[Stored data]
▼

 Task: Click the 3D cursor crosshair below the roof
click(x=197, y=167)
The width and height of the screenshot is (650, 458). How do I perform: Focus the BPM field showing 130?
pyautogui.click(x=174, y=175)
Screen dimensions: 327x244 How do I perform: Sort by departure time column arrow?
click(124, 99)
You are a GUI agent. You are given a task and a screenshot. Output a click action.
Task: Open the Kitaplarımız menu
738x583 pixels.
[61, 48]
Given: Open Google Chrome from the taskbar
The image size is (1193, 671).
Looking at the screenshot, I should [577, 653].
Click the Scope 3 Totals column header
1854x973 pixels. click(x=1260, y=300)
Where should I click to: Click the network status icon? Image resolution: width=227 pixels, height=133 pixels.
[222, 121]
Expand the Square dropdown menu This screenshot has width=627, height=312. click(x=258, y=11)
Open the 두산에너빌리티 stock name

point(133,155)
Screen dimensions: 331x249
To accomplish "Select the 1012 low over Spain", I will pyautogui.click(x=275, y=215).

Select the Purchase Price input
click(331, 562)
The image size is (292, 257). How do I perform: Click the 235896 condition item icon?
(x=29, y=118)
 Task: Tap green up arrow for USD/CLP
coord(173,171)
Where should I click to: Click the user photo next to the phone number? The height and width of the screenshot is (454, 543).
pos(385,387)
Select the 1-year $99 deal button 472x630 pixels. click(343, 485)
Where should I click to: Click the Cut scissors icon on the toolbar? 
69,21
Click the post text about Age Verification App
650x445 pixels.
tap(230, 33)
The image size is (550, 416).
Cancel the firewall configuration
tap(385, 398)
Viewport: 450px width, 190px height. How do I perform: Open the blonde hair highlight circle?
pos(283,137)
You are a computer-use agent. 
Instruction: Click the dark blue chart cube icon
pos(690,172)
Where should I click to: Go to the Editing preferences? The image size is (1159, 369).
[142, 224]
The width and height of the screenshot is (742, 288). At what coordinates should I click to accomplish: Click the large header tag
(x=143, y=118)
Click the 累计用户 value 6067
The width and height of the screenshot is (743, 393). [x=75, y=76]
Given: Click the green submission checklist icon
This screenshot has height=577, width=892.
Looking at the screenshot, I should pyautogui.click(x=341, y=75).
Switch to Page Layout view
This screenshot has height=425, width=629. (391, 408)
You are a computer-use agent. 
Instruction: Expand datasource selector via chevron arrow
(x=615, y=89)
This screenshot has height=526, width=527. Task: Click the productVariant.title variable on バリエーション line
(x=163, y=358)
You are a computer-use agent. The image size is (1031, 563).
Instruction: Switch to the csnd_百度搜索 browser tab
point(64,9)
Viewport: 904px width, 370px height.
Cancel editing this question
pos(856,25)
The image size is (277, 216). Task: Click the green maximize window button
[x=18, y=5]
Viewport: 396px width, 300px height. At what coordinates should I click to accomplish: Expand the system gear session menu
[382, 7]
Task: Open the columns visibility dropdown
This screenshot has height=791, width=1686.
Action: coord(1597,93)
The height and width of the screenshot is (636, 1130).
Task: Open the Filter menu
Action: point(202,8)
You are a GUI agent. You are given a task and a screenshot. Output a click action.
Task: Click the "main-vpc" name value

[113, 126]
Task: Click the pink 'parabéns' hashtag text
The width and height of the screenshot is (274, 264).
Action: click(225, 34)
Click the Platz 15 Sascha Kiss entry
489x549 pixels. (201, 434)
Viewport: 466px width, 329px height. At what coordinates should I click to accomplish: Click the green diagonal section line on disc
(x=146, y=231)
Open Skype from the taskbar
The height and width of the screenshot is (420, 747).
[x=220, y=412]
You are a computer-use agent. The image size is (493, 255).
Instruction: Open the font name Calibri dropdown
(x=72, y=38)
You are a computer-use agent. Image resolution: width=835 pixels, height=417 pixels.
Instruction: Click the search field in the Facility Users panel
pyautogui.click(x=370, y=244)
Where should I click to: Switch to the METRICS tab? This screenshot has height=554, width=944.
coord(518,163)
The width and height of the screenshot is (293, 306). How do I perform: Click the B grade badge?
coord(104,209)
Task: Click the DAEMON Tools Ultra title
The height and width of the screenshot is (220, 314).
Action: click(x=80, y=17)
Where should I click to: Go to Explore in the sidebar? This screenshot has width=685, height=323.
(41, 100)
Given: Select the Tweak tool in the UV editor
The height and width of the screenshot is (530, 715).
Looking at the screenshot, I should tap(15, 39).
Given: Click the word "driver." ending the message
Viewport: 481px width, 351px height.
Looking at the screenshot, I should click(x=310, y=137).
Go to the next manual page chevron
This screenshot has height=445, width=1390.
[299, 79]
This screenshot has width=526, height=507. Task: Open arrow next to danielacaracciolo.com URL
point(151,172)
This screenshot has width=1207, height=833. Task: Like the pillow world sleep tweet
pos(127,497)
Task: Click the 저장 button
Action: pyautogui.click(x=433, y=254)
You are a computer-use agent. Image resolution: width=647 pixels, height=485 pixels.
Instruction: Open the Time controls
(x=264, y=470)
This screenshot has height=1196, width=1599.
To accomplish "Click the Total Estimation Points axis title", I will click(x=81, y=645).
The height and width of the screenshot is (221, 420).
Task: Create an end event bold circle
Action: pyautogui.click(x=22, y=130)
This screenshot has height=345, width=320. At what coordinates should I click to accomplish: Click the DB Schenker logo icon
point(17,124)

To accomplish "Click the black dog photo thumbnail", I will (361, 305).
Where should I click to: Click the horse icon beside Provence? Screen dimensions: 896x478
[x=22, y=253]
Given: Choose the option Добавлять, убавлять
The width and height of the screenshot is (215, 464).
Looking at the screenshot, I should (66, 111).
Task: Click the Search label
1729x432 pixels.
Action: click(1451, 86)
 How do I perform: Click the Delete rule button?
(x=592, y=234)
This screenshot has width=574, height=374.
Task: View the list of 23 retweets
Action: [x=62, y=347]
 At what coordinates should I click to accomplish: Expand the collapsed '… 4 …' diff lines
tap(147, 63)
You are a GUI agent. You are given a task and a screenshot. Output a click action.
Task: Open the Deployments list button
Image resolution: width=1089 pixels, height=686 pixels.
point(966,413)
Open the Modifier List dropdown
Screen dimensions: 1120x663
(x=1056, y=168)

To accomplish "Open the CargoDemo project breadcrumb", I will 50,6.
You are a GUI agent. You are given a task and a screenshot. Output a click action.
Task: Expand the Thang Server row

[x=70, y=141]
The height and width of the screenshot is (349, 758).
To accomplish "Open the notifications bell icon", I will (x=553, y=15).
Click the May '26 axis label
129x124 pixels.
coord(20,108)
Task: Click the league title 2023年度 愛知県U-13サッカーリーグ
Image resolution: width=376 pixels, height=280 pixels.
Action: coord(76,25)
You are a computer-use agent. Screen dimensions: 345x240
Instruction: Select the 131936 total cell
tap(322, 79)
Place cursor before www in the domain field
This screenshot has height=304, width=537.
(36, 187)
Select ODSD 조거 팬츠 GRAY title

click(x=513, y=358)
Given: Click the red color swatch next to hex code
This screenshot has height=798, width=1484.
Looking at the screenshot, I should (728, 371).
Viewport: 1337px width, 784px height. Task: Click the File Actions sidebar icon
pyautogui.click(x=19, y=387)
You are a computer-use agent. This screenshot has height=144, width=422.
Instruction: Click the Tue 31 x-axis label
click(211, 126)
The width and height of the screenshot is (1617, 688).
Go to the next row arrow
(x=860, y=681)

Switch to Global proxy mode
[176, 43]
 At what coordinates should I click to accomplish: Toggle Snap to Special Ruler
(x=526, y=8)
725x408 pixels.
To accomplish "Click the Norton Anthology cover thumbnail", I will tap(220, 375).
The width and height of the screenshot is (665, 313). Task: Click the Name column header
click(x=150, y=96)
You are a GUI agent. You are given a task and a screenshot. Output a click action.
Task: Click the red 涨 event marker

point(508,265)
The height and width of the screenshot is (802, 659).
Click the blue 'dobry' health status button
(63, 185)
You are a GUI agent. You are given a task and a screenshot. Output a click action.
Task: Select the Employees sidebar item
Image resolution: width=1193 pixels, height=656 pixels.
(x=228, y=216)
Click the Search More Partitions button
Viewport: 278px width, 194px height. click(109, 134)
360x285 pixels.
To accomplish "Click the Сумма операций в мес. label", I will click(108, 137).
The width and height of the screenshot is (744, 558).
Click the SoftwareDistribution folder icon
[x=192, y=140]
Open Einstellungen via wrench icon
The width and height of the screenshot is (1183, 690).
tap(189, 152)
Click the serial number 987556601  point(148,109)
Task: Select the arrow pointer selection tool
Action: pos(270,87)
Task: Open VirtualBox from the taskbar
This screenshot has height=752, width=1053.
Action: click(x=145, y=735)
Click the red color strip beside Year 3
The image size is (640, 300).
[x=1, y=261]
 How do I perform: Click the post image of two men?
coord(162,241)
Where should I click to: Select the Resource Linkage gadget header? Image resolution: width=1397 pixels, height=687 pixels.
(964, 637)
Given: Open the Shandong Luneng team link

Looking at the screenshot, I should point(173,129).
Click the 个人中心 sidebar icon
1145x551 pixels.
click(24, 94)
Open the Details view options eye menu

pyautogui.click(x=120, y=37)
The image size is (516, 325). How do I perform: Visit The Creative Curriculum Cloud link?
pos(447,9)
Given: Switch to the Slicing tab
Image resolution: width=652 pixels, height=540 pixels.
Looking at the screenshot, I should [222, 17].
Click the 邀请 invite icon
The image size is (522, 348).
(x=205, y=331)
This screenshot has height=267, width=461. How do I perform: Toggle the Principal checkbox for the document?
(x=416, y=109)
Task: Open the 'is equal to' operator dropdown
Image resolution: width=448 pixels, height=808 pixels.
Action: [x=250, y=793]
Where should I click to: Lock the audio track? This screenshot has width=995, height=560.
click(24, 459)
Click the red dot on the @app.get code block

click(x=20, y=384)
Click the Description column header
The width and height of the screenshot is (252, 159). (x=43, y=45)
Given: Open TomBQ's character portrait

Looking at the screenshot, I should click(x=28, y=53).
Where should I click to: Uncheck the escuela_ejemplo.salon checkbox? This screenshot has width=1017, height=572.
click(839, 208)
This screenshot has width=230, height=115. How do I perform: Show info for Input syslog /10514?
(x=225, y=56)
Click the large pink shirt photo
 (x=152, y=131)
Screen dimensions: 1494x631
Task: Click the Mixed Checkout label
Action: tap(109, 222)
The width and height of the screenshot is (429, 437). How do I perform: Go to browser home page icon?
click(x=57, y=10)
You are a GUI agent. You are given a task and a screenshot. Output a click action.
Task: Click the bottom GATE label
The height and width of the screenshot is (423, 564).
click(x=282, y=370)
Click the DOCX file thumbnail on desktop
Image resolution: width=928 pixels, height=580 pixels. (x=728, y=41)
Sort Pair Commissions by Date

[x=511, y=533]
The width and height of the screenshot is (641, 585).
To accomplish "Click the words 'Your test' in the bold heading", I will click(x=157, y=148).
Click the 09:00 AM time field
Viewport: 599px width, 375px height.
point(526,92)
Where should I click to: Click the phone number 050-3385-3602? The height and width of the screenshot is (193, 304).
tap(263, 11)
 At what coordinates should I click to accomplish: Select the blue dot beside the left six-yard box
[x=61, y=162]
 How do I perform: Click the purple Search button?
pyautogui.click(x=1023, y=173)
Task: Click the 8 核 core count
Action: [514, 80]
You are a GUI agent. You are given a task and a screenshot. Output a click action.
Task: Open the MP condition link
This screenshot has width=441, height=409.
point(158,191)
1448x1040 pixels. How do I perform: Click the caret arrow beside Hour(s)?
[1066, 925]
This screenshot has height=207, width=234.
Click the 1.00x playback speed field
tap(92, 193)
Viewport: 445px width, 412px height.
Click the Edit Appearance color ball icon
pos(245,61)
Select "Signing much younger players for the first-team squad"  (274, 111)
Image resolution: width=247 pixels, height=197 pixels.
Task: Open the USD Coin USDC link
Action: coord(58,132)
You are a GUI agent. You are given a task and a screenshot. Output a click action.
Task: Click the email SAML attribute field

▲

**To do**:
Copy every line of the records above, starting with the first, up to and including the line containing "Select the 1-year".

**Result of the task**:
 Task: Click the 3D cursor crosshair below the roof
click(x=197, y=167)
The width and height of the screenshot is (650, 458). How do I perform: Focus the BPM field showing 130?
pyautogui.click(x=174, y=175)
Screen dimensions: 327x244 How do I perform: Sort by departure time column arrow?
click(124, 99)
You are a GUI agent. You are given a task and a screenshot. Output a click action.
Task: Open the Kitaplarımız menu
738x583 pixels.
[61, 48]
Given: Open Google Chrome from the taskbar
The image size is (1193, 671).
Looking at the screenshot, I should [577, 653].
Click the Scope 3 Totals column header
1854x973 pixels. click(x=1260, y=300)
Where should I click to: Click the network status icon? Image resolution: width=227 pixels, height=133 pixels.
[222, 121]
Expand the Square dropdown menu This screenshot has width=627, height=312. click(x=258, y=11)
Open the 두산에너빌리티 stock name

point(133,155)
Screen dimensions: 331x249
To accomplish "Select the 1012 low over Spain", I will pyautogui.click(x=275, y=215).

Select the Purchase Price input
click(331, 562)
The image size is (292, 257). How do I perform: Click the 235896 condition item icon?
(x=29, y=118)
 Task: Tap green up arrow for USD/CLP
coord(173,171)
Where should I click to: Click the user photo next to the phone number? The height and width of the screenshot is (454, 543).
pos(385,387)
Select the 1-year $99 deal button 472x630 pixels. click(343, 485)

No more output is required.